Soal A:
Jawablah pertanyaan berikut berdasarkan kutipan tentang restitusi oleh Penuntut Umum.
(i) Sejak tahap apa Penuntut Umum memiliki akses terhadap alat bukti?
(ii) Dua hal apa yang disatukan dalam satu tuntutan jaksa?
(iii) Dalam penegakan hukum bidang apa saja preseden itu disebutkan?
Soal B: Kutip dengan tepat seluruh bagian kutipan tentang restitusi oleh Penuntut Umum, mulai dari kata "Penuntut Umum memiliki" terus ke bawah sampai kata "konvensional.".

Kutipan Terpilih:
+++
Penuntut Umum memiliki
akses terhadap alat bukti sejak tahap penyidikan dan memiliki kewenangan sita
eksekusi yang jauh lebih kuat daripada instrumen perdata. Dengan menyatukan
proses pembuktian pidana dan perhitungan restitusi dalam satu tuntutan jaksa,
negara dapat memangkas biaya transaksi sosial dan memberikan kepastian hukum
yang lebih cepat.
Argumentasi ini juga
didukung oleh preseden dalam penegakan hukum lingkungan dan korupsi, di mana
Jaksa telah terbiasa menghitung dan menuntut pemulihan kerugian secara ex
officio. Jika Penuntut Umum mampu menghitung kerusakan ekologis atau
kerugian keuangan negara yang kompleks, tidak ada alasan logis untuk meragukan
kemampuan Penuntut Umum dalam menghitung kerugian korban kejahatan
konvensional.
+++
Data Ekstraksi:
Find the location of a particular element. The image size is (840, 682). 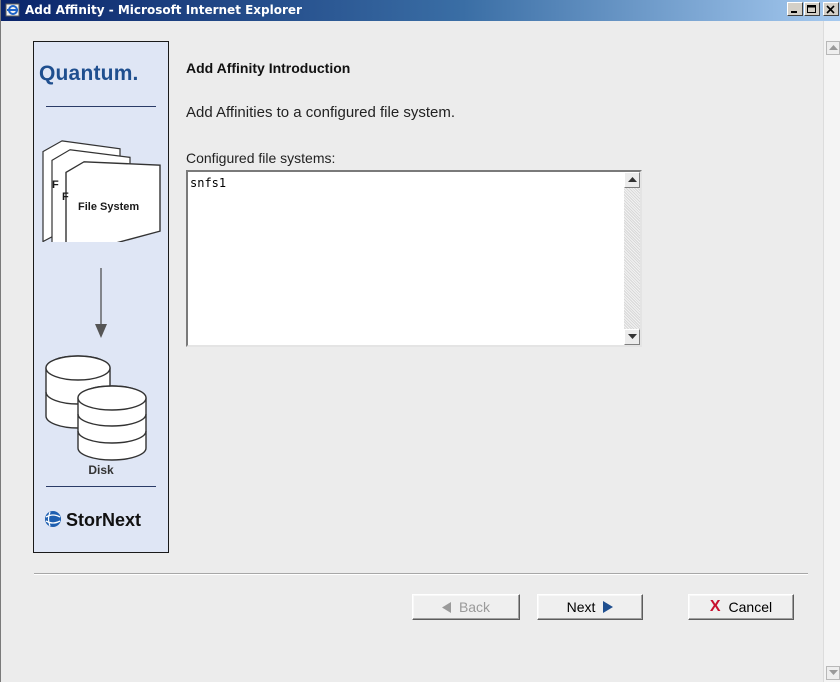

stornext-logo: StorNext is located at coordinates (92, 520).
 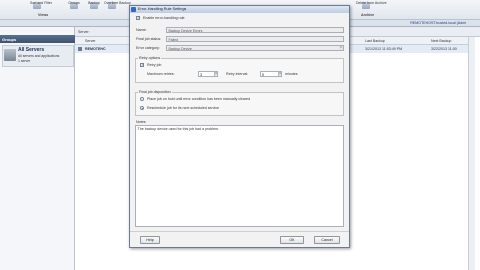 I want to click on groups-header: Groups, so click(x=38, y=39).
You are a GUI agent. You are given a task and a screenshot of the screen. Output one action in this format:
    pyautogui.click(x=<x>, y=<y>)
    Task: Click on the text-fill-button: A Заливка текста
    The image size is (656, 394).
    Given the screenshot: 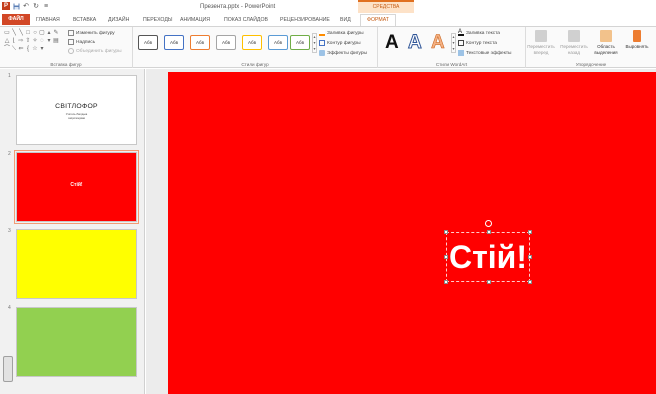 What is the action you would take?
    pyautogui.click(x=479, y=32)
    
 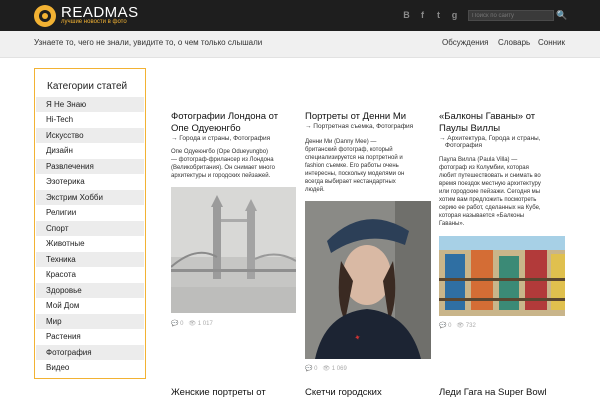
+++
Jawaban Tugas A:
(i) Sejak tahap penyidikan.
(ii) Proses pembuktian pidana dan perhitungan restitusi.
(iii) Bidang lingkungan dan korupsi.

Jawaban Tugas B:
Penuntut Umum memiliki
akses terhadap alat bukti sejak tahap penyidikan dan memiliki kewenangan sita
eksekusi yang jauh lebih kuat daripada instrumen perdata. Dengan menyatukan
proses pembuktian pidana dan perhitungan restitusi dalam satu tuntutan jaksa,
negara dapat memangkas biaya transaksi sosial dan memberikan kepastian hukum
yang lebih cepat.
Argumentasi ini juga
didukung oleh preseden dalam penegakan hukum lingkungan dan korupsi, di mana
Jaksa telah terbiasa menghitung dan menuntut pemulihan kerugian secara ex
officio. Jika Penuntut Umum mampu menghitung kerusakan ekologis atau
kerugian keuangan negara yang kompleks, tidak ada alasan logis untuk meragukan
kemampuan Penuntut Umum dalam menghitung kerugian korban kejahatan
konvensional.